> Aufgabe:
Schreibe die folgenden Einträge vollständig und Zeile für Zeile unverändert ab.

# # # #

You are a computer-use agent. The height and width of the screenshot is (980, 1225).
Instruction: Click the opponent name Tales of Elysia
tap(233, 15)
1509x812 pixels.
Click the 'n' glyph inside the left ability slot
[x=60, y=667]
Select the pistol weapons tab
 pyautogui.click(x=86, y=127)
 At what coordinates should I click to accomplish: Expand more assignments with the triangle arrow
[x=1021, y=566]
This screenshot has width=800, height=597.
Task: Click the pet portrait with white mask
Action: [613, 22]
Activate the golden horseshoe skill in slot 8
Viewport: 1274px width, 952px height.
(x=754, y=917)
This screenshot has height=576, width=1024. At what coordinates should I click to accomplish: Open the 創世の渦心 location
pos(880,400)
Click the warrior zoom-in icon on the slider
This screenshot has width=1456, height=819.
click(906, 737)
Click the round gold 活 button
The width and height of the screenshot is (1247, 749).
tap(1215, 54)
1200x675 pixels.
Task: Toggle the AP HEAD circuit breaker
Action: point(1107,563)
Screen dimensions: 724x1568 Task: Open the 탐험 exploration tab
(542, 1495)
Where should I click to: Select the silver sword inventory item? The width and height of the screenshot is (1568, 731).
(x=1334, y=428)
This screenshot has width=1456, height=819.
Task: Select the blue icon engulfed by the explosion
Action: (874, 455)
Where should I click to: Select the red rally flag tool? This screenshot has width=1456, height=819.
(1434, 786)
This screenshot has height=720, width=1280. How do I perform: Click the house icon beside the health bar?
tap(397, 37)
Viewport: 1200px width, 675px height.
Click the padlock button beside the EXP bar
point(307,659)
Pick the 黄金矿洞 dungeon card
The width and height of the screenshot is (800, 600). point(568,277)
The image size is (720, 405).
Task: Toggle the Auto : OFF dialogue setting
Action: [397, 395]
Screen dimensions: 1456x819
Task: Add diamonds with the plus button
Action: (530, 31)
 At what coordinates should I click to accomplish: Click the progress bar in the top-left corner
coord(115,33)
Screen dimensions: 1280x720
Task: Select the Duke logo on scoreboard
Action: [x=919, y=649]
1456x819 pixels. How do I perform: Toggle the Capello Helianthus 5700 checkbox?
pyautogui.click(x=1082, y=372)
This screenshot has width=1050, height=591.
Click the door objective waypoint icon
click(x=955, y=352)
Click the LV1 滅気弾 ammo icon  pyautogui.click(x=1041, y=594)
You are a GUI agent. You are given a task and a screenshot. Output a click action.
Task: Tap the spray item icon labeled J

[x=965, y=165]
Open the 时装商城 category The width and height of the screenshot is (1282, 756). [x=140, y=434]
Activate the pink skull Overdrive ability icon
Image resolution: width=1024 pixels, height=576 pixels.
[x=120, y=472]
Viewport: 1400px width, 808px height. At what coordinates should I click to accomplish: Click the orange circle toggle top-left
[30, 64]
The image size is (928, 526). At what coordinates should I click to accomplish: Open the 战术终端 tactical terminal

# # # #

> Antwort:
You are a computer-use agent. The height and width of the screenshot is (980, 1225).
Instruction: Click the opponent name Tales of Elysia
tap(233, 15)
1509x812 pixels.
Click the 'n' glyph inside the left ability slot
[x=60, y=667]
Select the pistol weapons tab
 pyautogui.click(x=86, y=127)
 At what coordinates should I click to accomplish: Expand more assignments with the triangle arrow
[x=1021, y=566]
This screenshot has width=800, height=597.
Task: Click the pet portrait with white mask
Action: [613, 22]
Activate the golden horseshoe skill in slot 8
Viewport: 1274px width, 952px height.
(x=754, y=917)
This screenshot has height=576, width=1024. At what coordinates should I click to accomplish: Open the 創世の渦心 location
pos(880,400)
Click the warrior zoom-in icon on the slider
This screenshot has width=1456, height=819.
click(906, 737)
Click the round gold 活 button
The width and height of the screenshot is (1247, 749).
tap(1215, 54)
1200x675 pixels.
Task: Toggle the AP HEAD circuit breaker
Action: point(1107,563)
Screen dimensions: 724x1568 Task: Open the 탐험 exploration tab
(542, 1495)
Where should I click to: Select the silver sword inventory item? The width and height of the screenshot is (1568, 731).
(x=1334, y=428)
This screenshot has width=1456, height=819.
Task: Select the blue icon engulfed by the explosion
Action: (874, 455)
Where should I click to: Select the red rally flag tool? This screenshot has width=1456, height=819.
(1434, 786)
This screenshot has height=720, width=1280. How do I perform: Click the house icon beside the health bar?
tap(397, 37)
Viewport: 1200px width, 675px height.
Click the padlock button beside the EXP bar
point(307,659)
Pick the 黄金矿洞 dungeon card
The width and height of the screenshot is (800, 600). point(568,277)
The image size is (720, 405).
Task: Toggle the Auto : OFF dialogue setting
Action: [397, 395]
Screen dimensions: 1456x819
Task: Add diamonds with the plus button
Action: (530, 31)
 At what coordinates should I click to accomplish: Click the progress bar in the top-left corner
coord(115,33)
Screen dimensions: 1280x720
Task: Select the Duke logo on scoreboard
Action: [x=919, y=649]
1456x819 pixels. How do I perform: Toggle the Capello Helianthus 5700 checkbox?
pyautogui.click(x=1082, y=372)
This screenshot has width=1050, height=591.
Click the door objective waypoint icon
click(x=955, y=352)
Click the LV1 滅気弾 ammo icon  pyautogui.click(x=1041, y=594)
You are a GUI agent. You are given a task and a screenshot. Output a click action.
Task: Tap the spray item icon labeled J

[x=965, y=165]
Open the 时装商城 category The width and height of the screenshot is (1282, 756). [x=140, y=434]
Activate the pink skull Overdrive ability icon
Image resolution: width=1024 pixels, height=576 pixels.
[x=120, y=472]
Viewport: 1400px width, 808px height. At what coordinates should I click to accomplish: Click the orange circle toggle top-left
[30, 64]
The image size is (928, 526). At what coordinates should I click to accomplish: Open the 战术终端 tactical terminal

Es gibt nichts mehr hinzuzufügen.